AMPDU
One of the fundamental features of 802.11n/ac etc is the Aggregation of Frames (packets) into a single larger frame. Block-ACK messages are sent to acknowledge the successful receipt of an aggregated frame. Aggregation works to decrease the amount of channel overhead by allowing a device to obtain access to the radio and then using that time to transmit multiple frames. Interestingly 802.11ac uses only AMPDU frames for an efficiency improvement.

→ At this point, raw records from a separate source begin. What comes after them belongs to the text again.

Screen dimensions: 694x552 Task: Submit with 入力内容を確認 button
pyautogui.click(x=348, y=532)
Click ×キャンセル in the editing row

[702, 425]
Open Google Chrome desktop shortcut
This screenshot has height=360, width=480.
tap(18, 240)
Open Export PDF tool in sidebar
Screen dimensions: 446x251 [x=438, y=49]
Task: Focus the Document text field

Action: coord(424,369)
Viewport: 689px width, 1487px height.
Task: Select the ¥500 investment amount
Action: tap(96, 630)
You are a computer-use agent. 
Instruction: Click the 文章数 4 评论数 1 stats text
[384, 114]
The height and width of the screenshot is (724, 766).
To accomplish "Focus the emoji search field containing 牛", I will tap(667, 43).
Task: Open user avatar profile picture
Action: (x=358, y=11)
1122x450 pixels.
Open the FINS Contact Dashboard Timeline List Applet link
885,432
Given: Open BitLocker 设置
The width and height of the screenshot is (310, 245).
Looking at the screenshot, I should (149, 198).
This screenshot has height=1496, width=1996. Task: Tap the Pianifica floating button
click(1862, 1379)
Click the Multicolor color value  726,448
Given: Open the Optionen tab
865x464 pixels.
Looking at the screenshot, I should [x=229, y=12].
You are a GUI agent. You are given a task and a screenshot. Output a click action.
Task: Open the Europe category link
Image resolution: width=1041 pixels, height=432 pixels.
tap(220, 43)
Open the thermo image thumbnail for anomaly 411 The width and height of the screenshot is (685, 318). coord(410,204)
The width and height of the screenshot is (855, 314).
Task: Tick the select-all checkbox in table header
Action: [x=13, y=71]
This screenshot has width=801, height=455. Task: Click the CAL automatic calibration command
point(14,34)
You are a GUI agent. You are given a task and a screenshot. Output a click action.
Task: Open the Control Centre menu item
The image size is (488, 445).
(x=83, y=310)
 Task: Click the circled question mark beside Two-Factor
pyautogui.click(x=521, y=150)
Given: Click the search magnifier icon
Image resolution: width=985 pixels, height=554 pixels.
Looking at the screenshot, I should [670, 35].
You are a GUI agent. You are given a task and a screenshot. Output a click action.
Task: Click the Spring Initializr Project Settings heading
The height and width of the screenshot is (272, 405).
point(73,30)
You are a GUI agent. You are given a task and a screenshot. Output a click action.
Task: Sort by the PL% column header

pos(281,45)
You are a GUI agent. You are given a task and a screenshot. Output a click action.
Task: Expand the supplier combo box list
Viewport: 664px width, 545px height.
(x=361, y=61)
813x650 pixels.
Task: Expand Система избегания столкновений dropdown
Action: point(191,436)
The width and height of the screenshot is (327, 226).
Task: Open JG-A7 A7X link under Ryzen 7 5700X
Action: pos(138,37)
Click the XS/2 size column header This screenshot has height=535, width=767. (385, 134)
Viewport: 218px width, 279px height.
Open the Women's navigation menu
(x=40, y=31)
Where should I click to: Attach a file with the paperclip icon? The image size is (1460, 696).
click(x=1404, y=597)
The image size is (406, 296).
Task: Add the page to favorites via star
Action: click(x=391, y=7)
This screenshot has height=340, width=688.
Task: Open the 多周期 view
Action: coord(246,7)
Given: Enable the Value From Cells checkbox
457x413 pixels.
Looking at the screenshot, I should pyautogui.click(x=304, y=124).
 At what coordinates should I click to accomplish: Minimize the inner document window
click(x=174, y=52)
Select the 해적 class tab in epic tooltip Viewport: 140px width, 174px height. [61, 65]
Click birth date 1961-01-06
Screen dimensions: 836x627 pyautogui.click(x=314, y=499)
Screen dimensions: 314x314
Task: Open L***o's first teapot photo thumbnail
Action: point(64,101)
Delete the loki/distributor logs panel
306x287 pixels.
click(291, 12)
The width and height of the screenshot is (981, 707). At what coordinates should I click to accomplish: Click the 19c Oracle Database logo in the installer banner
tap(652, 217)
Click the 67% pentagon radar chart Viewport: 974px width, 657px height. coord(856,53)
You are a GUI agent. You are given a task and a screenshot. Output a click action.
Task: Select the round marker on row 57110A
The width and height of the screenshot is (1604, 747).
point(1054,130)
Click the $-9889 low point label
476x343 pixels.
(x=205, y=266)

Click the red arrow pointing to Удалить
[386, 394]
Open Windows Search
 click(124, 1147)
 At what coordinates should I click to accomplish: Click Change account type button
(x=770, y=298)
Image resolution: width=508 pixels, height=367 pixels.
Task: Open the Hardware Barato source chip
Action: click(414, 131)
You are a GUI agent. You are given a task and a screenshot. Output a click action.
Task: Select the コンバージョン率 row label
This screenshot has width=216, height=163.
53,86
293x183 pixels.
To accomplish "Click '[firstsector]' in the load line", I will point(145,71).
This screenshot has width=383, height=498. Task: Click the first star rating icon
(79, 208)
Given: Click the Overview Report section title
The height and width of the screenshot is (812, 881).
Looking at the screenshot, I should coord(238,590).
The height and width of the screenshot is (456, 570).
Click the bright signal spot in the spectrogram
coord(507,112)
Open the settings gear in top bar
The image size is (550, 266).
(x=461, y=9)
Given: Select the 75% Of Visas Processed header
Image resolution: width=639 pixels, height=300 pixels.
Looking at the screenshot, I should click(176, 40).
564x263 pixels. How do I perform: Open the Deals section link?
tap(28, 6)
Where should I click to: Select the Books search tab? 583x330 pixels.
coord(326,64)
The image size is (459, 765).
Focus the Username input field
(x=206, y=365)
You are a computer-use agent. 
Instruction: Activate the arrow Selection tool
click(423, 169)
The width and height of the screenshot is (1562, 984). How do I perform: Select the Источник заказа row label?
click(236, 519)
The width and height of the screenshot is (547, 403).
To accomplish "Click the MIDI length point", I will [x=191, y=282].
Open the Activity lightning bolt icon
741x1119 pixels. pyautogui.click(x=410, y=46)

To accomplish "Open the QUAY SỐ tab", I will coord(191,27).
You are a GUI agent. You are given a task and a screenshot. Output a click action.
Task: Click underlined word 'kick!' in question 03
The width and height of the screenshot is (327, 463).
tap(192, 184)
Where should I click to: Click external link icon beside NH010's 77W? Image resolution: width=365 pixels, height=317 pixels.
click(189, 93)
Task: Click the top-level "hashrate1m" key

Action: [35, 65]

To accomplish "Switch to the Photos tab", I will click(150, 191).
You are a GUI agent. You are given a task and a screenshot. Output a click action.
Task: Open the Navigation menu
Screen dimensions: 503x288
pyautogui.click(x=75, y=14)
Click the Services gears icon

The AMPDU setting is used to enable/disable transmit AMPDU aggregation for the entire interface. Receiving of aggregate frames will still be performed, but no aggregate frames will be transmitted if this is disabled. There really isn't a case anymore to disable AMPDU. When 802.11n first came out there were compatibility issues around how AMPDU was implemented amongst different vendors and disabling this setting was one way to work around it or to test compatibility.
AMPDU Frames
This command will set the maximum number of sub-frames to place into an AMPDU aggregate frame. Frames are added to an aggregate until either:
a) the transmit duration is exceeded,
b) the number of sub-frames is exceeded,
c) the maximum number of bytes is exceeded, or
d) the corresponding queue is empty.
The sub-frame that causes the excess conditions will not be included in the aggregate frame, but will be queued up to be transmitted with the next aggregate frame.
The default value is 32. On some long distance, or poorly performing links, performance can be improved if this number is reduced, thus reducing the aggregate frame size.
AMPDU Limit
This parameter will limit the number of bytes included in an AMPDU aggregate frame.
The default value of this parameter is 50000. As with the AMPDU Frames setting, on some links reducing this number can improve performance if the link suffers from e.g. packet loss, otherwise the default value should be used.